**What is being asked:**
Extract every line of the data below that contains the word "Select", with case counting toward a match.

▬▬▬▬▬▬

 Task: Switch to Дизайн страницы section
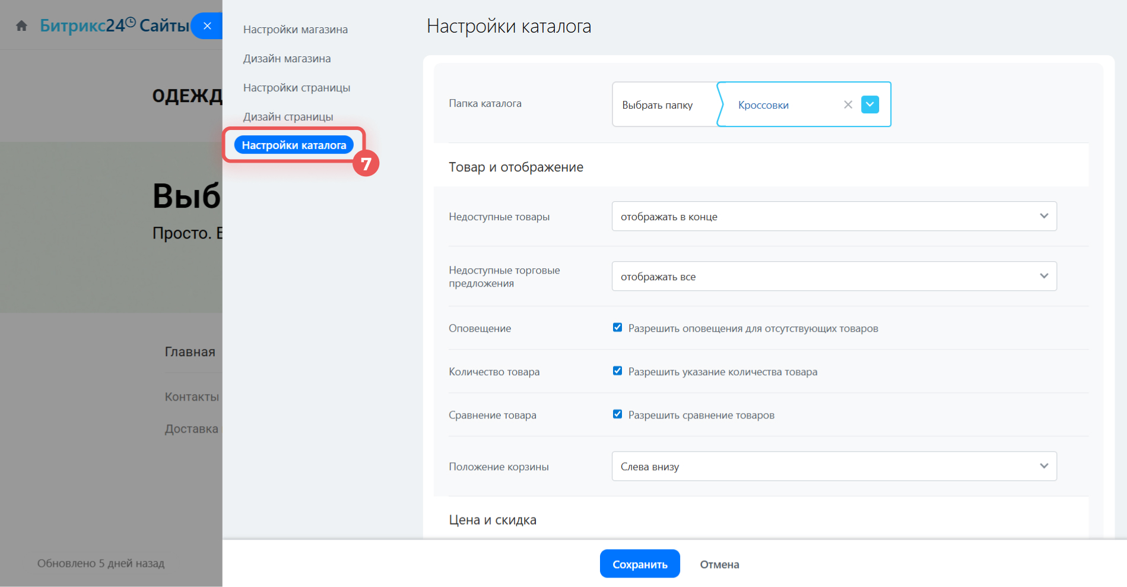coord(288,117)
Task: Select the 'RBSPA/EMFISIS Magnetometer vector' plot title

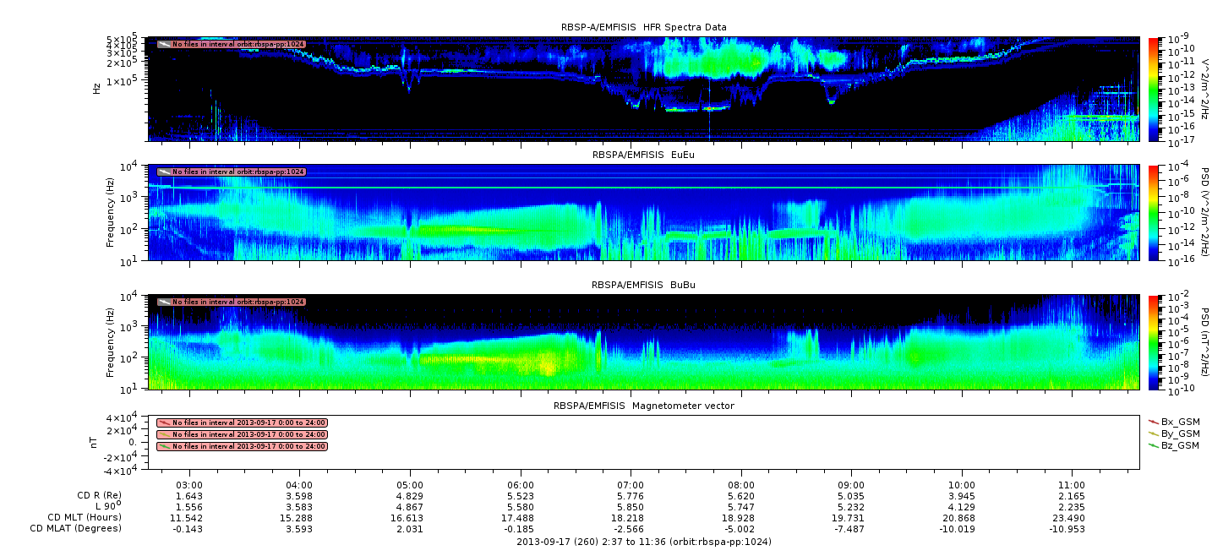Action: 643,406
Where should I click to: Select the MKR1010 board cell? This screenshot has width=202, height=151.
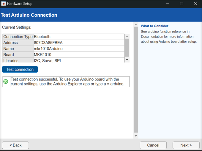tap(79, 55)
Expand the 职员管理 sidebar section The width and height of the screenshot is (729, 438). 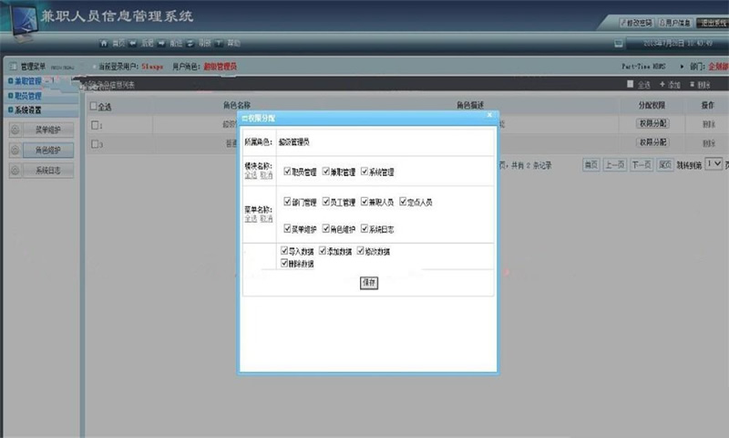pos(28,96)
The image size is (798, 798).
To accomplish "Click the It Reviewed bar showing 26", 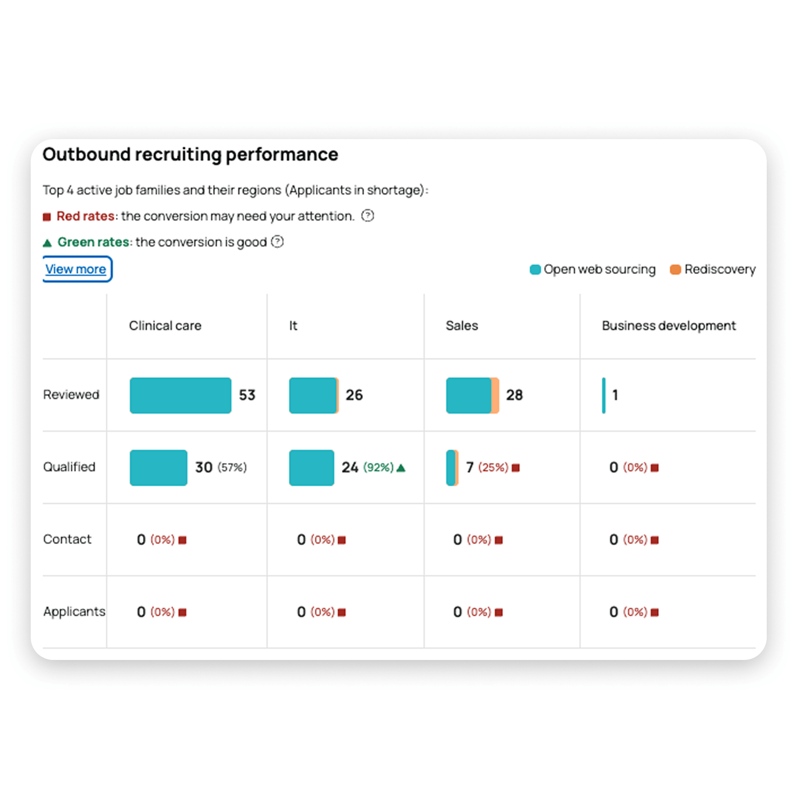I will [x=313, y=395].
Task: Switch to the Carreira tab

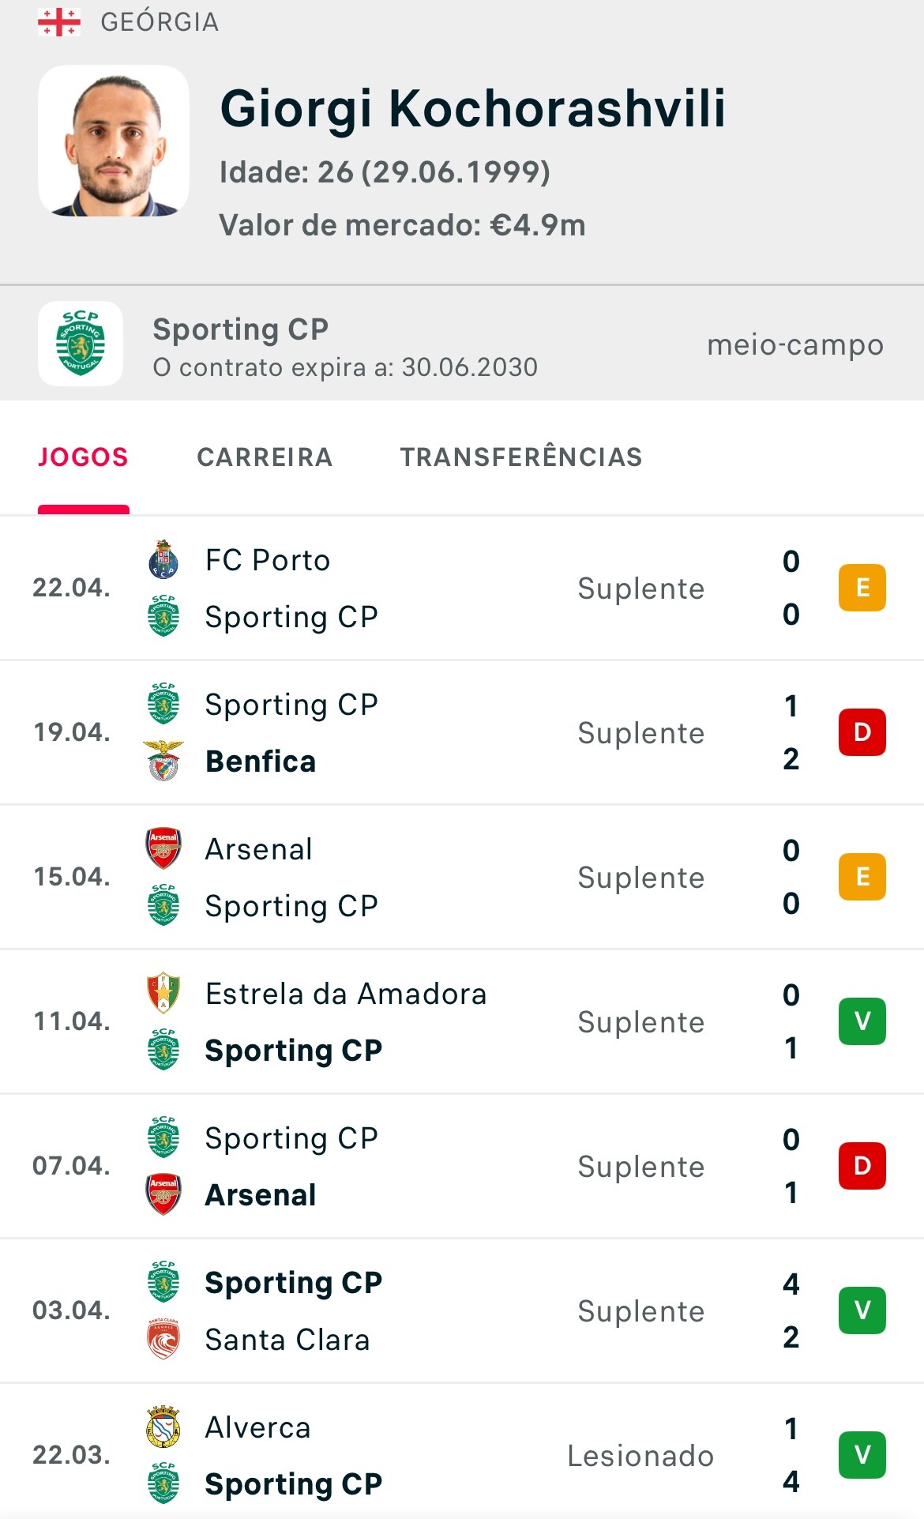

▬▬▬▬▬▬

**Reply:**
Task: Select the 'RBSPA/EMFISIS Magnetometer vector' plot title
Where should I click to: Select the MKR1010 board cell? This screenshot has width=202, height=151.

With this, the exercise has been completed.